Figure 2. Free Fatty Acid treatment decreases adipocyte PPARγ expression.

Differentiated 3T3-L1 adipocytes were treated with 300 µM and 500 µM of a mixture of saturated and unsaturated FFAs for 1–6 hours (A), or with 500 µM of individual FFAs for 3 hours (B) (ARA, arachidonic acid; LAU, lauric acid; LIN, linoleic, acid; MYR, myristic acid; OL, oleic acid). Cell lysates were then analyzed for PPARγ protein content by SDS-PAGE fractionation and immunoblotting using a monoclonal antibody that detects PPARγ1 and PPARγ2 isoforms.
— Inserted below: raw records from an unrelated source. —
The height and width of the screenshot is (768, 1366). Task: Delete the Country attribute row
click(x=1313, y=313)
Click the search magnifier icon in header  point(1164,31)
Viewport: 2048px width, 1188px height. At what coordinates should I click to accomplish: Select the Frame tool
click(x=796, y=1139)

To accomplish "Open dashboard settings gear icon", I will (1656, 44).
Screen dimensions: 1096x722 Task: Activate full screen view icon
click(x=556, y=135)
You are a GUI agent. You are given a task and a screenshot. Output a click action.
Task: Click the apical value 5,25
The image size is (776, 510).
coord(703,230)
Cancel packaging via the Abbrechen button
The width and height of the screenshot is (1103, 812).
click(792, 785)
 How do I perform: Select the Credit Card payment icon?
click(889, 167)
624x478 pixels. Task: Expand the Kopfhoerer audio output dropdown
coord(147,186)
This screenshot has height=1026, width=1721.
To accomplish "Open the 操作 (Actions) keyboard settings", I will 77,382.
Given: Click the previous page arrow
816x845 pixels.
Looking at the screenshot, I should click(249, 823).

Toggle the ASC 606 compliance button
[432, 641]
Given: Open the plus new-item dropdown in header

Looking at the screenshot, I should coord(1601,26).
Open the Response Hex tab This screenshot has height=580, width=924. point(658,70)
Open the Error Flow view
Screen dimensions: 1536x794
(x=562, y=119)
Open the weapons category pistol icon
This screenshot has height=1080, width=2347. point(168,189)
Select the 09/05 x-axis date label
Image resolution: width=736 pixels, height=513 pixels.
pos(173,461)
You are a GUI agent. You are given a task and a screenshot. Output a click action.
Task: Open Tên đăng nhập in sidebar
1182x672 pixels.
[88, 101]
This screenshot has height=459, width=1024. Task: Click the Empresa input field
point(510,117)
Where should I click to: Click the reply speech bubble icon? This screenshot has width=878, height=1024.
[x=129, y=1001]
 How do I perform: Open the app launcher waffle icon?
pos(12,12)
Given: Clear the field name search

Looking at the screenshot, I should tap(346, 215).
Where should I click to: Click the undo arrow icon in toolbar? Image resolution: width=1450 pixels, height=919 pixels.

Densitometric analysis of PPARγ protein collected from multiple experiments is presented in the right panels (A and B) *P<0.05. C) IPMacs were treated for the indicated times with LPS (5 ng/ml) or FFAs mixture (500 µM) and PPARγ expression was quantified by QPCR. D) 3T3-L1 adipocytes were electroporated with plasmids encompassing parts of the mouse (m)PPARγ2 promoter (PNNf) or no promoter (pGL2) fused to the firefly luciferase gene, along with the beta-galactosidase plasmid. Cells were treated with the FA mixture or with OL and PAL, the two major FAs found in plasma and then lyzed. Luciferase and beta-galactosidase (for normalization) activities were assayed. # P<0.05 for pNNf vs pGL2; * P<0.05 for pNNf of veh-control vs FA treatment.